[Records contained in a dataset]
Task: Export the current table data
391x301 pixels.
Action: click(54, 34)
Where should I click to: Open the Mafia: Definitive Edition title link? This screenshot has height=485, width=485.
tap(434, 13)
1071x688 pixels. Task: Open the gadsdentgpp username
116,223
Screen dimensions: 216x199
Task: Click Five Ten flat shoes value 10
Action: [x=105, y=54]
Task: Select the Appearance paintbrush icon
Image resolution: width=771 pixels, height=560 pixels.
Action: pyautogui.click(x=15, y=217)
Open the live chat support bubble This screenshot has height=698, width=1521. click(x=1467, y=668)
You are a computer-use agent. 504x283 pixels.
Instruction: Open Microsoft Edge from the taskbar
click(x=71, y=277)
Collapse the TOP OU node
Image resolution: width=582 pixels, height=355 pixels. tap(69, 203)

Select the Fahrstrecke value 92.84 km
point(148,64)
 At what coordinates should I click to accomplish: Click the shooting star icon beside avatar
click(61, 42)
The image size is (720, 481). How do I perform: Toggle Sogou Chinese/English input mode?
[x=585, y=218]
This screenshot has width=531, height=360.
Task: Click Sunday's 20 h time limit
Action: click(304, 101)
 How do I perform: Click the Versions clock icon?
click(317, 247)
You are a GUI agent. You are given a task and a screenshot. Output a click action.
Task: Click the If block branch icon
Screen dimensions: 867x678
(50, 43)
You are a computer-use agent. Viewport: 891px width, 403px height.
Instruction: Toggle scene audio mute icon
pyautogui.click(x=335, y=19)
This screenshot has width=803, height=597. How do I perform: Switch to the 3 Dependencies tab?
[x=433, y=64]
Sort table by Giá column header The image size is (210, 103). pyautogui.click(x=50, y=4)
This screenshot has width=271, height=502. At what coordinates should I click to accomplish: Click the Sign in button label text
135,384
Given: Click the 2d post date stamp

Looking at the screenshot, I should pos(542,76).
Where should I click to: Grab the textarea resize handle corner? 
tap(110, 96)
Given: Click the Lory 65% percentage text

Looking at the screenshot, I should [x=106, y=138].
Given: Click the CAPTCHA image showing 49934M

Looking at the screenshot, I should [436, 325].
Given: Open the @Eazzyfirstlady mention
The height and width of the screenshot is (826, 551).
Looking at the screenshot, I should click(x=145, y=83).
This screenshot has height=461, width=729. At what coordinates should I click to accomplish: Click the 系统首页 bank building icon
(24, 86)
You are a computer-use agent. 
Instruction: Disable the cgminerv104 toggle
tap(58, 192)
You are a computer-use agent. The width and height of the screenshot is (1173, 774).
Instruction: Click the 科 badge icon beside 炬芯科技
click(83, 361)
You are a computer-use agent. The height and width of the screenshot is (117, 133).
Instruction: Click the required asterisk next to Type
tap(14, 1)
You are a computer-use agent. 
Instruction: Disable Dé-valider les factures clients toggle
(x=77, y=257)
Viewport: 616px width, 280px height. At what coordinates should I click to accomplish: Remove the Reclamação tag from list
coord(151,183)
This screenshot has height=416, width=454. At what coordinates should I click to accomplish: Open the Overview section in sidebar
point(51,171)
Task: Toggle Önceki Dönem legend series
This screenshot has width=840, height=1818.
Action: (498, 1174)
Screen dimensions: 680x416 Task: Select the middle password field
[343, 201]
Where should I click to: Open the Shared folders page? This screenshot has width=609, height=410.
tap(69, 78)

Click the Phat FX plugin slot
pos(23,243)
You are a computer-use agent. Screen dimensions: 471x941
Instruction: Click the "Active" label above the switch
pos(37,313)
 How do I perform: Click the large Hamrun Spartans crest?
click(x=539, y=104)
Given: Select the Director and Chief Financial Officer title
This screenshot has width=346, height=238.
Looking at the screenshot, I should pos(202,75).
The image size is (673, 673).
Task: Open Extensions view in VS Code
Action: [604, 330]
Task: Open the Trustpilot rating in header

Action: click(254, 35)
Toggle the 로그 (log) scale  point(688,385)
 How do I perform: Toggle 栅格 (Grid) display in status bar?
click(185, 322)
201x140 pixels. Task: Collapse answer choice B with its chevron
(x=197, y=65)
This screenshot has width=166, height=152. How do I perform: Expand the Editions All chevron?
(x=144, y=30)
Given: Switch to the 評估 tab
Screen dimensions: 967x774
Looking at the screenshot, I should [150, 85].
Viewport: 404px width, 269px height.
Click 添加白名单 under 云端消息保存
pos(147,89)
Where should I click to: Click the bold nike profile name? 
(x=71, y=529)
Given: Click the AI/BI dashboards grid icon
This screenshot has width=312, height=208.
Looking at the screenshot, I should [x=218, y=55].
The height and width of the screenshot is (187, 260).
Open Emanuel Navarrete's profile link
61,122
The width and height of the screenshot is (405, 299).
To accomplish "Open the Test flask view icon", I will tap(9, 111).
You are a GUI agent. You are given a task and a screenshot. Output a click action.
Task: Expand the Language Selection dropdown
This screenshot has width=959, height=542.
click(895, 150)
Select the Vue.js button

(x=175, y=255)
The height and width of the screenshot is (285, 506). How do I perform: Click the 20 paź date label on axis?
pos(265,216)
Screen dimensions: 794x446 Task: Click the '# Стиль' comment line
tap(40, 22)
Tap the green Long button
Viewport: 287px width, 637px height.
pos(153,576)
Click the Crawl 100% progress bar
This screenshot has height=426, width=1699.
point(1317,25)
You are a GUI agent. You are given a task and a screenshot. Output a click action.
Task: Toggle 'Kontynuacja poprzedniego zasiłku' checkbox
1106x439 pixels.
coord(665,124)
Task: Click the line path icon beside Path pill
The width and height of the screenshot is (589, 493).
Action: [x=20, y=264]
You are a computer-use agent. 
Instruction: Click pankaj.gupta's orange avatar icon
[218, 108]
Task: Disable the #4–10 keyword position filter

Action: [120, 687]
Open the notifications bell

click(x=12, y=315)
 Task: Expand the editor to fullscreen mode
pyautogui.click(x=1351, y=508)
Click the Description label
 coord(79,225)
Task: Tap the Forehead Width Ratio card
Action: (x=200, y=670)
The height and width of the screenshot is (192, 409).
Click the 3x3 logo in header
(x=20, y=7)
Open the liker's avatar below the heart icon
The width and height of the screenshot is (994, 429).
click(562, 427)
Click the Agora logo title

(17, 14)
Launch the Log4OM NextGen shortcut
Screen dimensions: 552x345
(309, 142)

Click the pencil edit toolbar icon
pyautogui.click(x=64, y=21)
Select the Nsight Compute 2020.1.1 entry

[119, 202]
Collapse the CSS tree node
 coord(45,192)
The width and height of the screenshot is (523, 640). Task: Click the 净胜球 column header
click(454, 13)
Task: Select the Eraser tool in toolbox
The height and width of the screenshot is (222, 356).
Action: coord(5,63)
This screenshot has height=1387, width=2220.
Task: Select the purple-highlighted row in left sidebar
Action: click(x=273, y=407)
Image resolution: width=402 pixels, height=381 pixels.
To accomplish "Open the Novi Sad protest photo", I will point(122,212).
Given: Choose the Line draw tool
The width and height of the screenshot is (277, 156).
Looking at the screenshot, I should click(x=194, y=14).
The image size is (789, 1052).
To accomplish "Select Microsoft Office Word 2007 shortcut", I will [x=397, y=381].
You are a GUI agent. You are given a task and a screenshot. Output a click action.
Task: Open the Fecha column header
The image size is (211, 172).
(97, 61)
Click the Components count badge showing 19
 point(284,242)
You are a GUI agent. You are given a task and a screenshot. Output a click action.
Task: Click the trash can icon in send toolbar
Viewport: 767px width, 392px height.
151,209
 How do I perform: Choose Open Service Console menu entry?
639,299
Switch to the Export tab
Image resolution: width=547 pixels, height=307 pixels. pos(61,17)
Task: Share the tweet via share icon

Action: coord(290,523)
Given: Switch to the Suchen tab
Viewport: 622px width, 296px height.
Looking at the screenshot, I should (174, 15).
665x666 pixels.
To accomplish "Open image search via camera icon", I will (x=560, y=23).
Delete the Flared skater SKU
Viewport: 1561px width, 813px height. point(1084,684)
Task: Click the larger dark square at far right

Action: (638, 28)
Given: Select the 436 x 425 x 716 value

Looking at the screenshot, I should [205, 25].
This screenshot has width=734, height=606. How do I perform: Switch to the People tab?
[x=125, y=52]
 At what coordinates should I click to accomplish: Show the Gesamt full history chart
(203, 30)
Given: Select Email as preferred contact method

### Prompt
Please find, in the entries above, every line where "table" occurs, and copy it.

### Task response
Task: Export the current table data
Sort table by Giá column header The image size is (210, 103). pyautogui.click(x=50, y=4)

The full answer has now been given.